Improving LSRA Throughput

There are a number of ways in which the current implementation of linear scan register allocation (LSRA) is sub-optimal:

• I'm not certain that the extra pass that enumerates the nodes before the current TreeNodeInfoInit pass must be separate. Further investigation is needed.
• The identification of opportunities for "containment" (i.e. where the computation of a node's result can be folded into the parent, such as a load or store) is done during Lowering and communicated to the register allocator via a gtLsraInfo field on the node, that is otherwise unused, and is basically duplicated when the RefPositions are built for the node.
  • A more efficient representation of "containment" could allow this to remain in Lowering, where existing transformations already take into account the parent context.
    • This would also have the additional benefit of simplifying the containment check, which is done at least once for each node (at the beginning of CodeGen::genCodeForTreeNode()), and then additionally when considering whether the operands of the current node are contained.
  • Alternatively, the containment analysis could be done during the building of RefPositions, though see below.
• Similarly, the specification of register requirements is done during the final pass of Lowering, and fundamentally requires more space (it must specify register masks for sources, destination and any internal registers). In addition, the requirement for a new register definition (the destination of the node, or any internal registers) is independent of the parent, so this could be done in LinearScan::buildRefPositionsForNode() without having to do a dual traversal, unlike the identification of contained nodes.
• After building RefPositions, they are traversed in order to set the last use bits. This is done separately because there are currently inconsistencies between the gtNext/gtPrev links and the actual order of codegen.
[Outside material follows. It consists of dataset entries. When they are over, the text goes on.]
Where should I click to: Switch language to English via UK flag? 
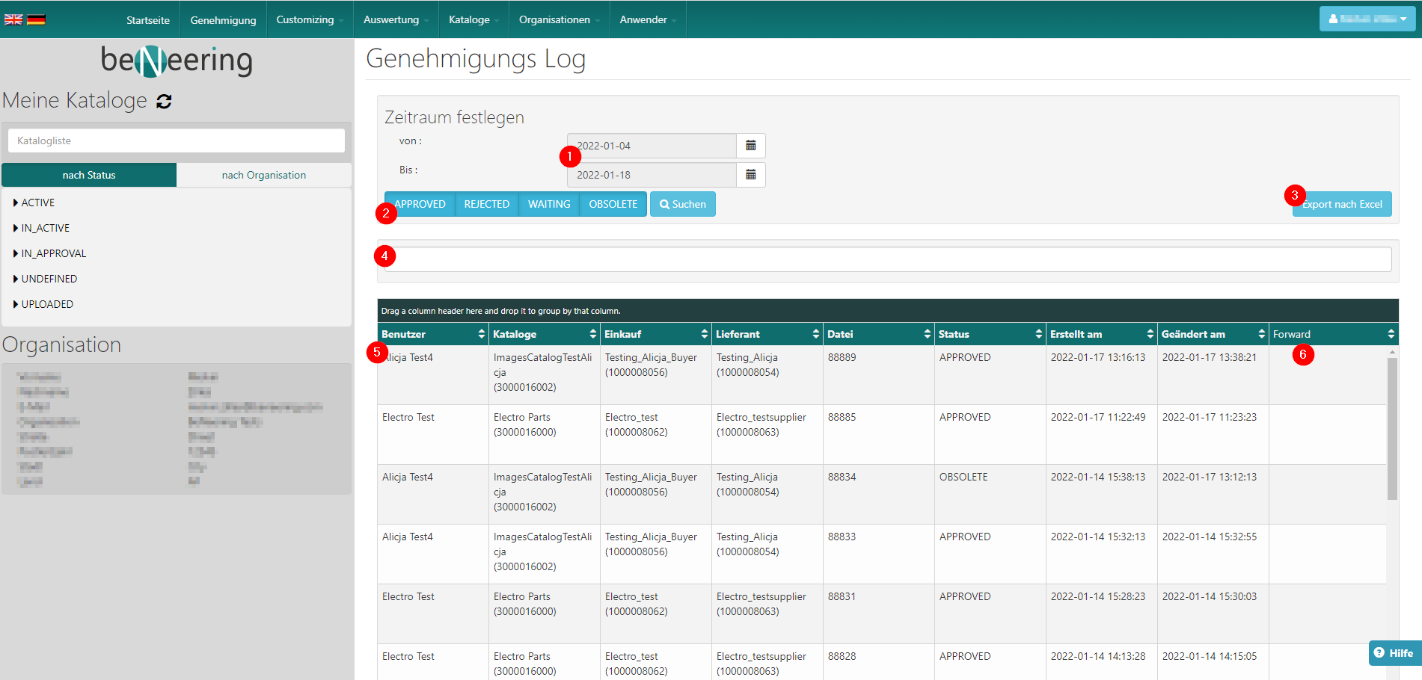click(x=13, y=19)
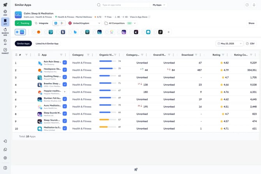
Task: Open the Rating column options menu
Action: tap(227, 55)
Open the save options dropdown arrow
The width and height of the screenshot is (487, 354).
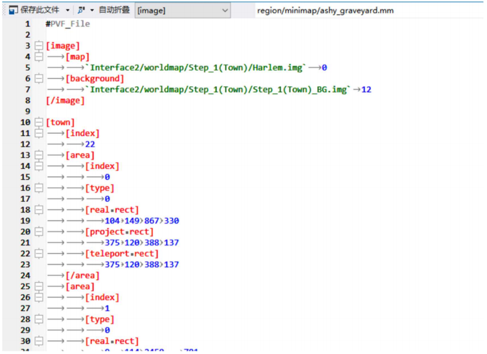[68, 10]
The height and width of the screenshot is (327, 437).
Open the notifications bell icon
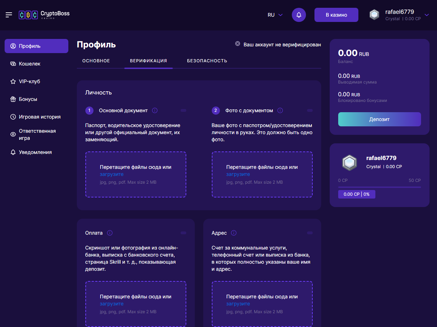click(299, 15)
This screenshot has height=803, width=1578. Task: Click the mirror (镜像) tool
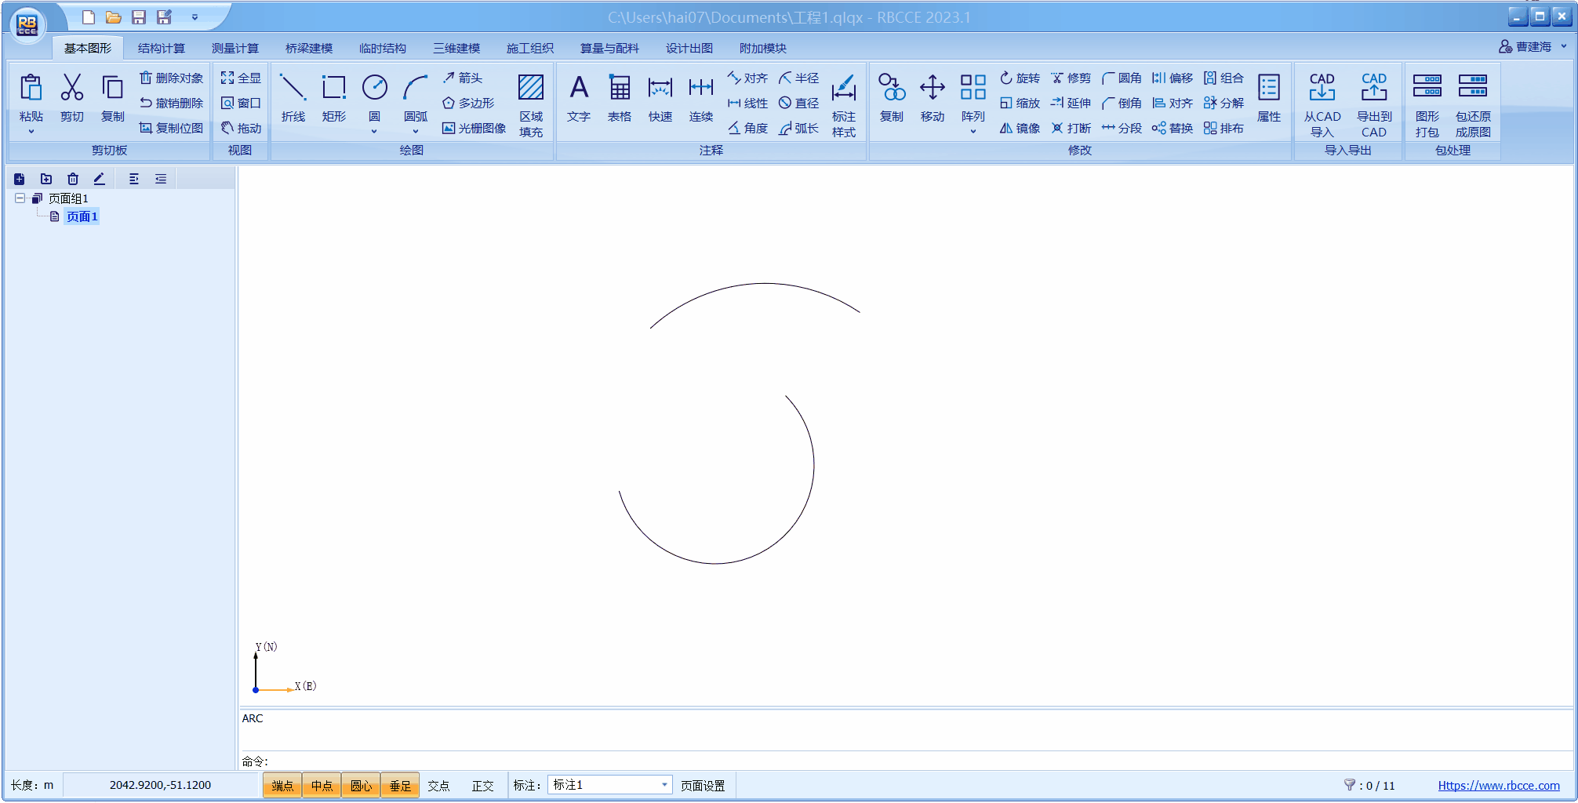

Once this is resolved, the lastUse bits should be set prior to register allocation by the liveness pass (#7256).
• The RefPositions are all created prior to beginning the register allocation pass. However, they are only really needed in advance for the lclVars, which, unlike the "tree temps", have multiple definitions and may be live across basic blocks. The RefPositionss for the tree temps could potentially be allocated on-the-fly, saving memory and probably improving locality (#7257).
• The loop over all the candidate registers in LinearScan::tryAllocateFreeReg() and in LinearScan::allocateBusyReg() could be short-circuited when a register is found that has the best possible score. Additionally, in the case of MinOpts, it could potentially short-circuit as soon as a suitable candidate is found, though one would want to weight the throughput benefit against the code quality impact.
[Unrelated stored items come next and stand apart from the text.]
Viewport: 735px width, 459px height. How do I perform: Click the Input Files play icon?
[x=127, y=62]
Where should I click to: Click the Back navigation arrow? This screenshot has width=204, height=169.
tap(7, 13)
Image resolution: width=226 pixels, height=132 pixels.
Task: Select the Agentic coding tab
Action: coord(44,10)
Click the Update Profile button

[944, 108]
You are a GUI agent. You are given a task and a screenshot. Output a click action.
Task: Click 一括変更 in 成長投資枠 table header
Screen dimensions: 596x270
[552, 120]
Representing Containedness

My original plan for this was to combine all of the functionality of the current TreeNodeInfoInit pass with the building of RefPositions, and eliminate gtLsraInfo. The idea was to later consider pulling the containment analysis back into the first phase of Lowering. However, after beginning down that path (extracting the TreeNodeInfoInit methods into separate lsra{arch}.cpp files), I realized that there would be a great deal of throw-away work to put the containment analysis into LinearScan, only to potentially pull it out later.

Furthermore, the representation of containedness is not very clean:

• Lowering first communicates this as a combination of implicit knowledge of a node's behavior and its gtLsraInfo.dstCount.
• Later, during CodeGen, it is determined by combining similar implicit node characteristics with the presence or absence of a register.

I propose instead to do the following:

• Add a flag to each node to indicate whether or not it is a tree root.
  • To free up such a flag, I propose to eliminate GTF_REG_VAL for the non-LEGACY_BACKEND. Doing so will require some additional cleanup, but in the process a number of hacks can be eliminated that are currently there to workaround the fact that the emitter was designed to work with a code generator that dynamically assigned registers, and set that flag when the code had been generated to put it in a register, unlike the RyuJIT backend, which assigns the registers before generating code.
• Define new register values:
  • REG_UNK is assigned by Lowering when a register is required.
  • REG_OPT is assigned by Lowering when a register is optional at both definition and use.
  • REG_OPT_USE is assigned by Lowering when a register is required at the definition, but optional at the use.
  • I don't know if we need REG_OPT_DEF, but that could be added as well.
• Having done this, we can greatly simplify IsContained().

It may be more effective to use the extra bit for an actual GTF_CONTAINED flag, and that is something we might want to consider eventually, but initially it is easier to simplify the containedness check using GTF_TREE_ROOT without having to change all the places that currently mark nodes as contained.

Combining Containedness Analysis with Lowering

Once we've changed containedness to use the above representation, we can move the code to set it into the first pass of Lowering. There are likely to be some phase ordering challenges, but I don't think they will be prohibitive.

Eliminating gtLsraInfo

Issue #7225.

After the containedness changes above, all that remains to communicate via gtLsraInfo is the register requirements. This step would still use the TreeNodeInfo data structure and the TreeNodeInfoInit() methods, but they would be called as each node is handled by LinearScan::buildRefPositionsForNode().